The second part is to arm yourself with data and facts. Difficult customers are often acting unreasonably. Presenting the facts of the situation calmly and clearly with a friendly tone can deescalate the situation quickly. Doing so puts you in a much better position to resolve the issue in a way that benefits the customer without detriment to the company. Our team motto at Rozalado is to understand the client's expectations. Delivering on client expectations is a major key to success in the service industry and really anything in life. By managing expectations, businesses can better ensure their success in performing the job at hand.
Louis Carter is CEO and founder of Best Practice Institute, and an award-winning social/organizational psychologist and author of the book published by McGraw Hill: In Great Company: How to Spark Peak Performance by Creating an Emotionally Connected Workplace. Louis is the author of over 10 books on leadership and management, including Change Champion's Field Guide, Best Practices in Talent Management, and recent research on "Most Loved Workplaces.”
“Observe, mirror, and react accordingly…”

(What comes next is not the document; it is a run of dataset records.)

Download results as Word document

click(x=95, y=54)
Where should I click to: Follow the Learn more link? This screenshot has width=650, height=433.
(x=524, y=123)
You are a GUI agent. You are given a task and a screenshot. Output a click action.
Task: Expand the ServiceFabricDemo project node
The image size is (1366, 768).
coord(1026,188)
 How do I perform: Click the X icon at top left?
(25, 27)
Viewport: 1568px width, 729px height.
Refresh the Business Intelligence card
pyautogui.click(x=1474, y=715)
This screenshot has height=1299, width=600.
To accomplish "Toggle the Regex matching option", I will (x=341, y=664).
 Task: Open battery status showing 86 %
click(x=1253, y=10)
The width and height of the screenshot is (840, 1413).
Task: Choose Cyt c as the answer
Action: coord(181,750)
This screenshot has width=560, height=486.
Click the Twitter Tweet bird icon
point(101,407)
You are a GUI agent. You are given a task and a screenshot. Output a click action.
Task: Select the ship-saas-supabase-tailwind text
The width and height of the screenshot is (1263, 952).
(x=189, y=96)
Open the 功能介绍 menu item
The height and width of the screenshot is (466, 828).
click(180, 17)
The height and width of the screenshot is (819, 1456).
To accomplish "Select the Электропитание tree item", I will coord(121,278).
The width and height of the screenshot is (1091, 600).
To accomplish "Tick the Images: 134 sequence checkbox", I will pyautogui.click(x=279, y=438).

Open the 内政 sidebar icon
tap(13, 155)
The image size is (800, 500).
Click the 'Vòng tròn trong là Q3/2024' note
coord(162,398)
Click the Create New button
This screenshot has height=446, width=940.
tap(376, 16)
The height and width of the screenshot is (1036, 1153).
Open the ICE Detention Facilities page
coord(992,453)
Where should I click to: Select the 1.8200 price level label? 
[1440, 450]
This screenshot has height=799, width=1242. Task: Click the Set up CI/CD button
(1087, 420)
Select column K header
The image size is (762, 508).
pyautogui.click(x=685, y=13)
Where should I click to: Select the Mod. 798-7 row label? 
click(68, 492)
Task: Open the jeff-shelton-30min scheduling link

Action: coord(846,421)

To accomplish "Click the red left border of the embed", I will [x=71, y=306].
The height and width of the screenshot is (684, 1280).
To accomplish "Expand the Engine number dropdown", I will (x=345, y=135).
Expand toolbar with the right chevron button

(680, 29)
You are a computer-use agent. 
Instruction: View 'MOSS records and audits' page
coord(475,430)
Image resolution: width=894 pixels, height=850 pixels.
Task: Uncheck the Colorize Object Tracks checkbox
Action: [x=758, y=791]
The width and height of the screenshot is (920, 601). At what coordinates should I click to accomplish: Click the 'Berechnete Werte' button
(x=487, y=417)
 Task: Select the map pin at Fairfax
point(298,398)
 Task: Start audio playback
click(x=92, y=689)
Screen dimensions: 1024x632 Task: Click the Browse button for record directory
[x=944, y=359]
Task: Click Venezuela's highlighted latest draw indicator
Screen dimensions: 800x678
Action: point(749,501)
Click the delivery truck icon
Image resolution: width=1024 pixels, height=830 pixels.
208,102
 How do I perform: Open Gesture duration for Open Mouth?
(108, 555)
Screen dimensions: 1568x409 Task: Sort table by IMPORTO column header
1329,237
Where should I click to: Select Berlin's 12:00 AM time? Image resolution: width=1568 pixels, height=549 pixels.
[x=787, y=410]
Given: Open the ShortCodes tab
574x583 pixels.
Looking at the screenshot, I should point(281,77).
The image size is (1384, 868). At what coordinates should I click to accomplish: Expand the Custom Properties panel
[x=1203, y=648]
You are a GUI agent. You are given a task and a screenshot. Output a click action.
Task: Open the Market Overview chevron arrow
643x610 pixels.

When dealing with a difficult customer, mirror their energy and emotion and become their solution. Research shows that when we mirror the words and emotional levels of a person in distress with an equal yet opposite helpful reaction, it disarms them into a sense of well-being. Becoming helpful yet equally as emotional in our help is a form of emotional relief for people in crisis.
Hassan Alnassir is the founder & owner of Premium Joy, a toy business selling educational foam playthings for kids.
“One effective way to deal with a difficult customer is by…”
Maintaining a professional and respectful tone throughout the interaction while showing genuine concern for their needs. Customers who are challenging ultimately want to feel valued, which you can accomplish by letting them communicate whatever issues or problems they have without interruption, then offering to help in whatever way possible. When a demanding customer senses that you care about them and truly want to solve their problem, they’ll loosen up and start communicating with you more reasonably.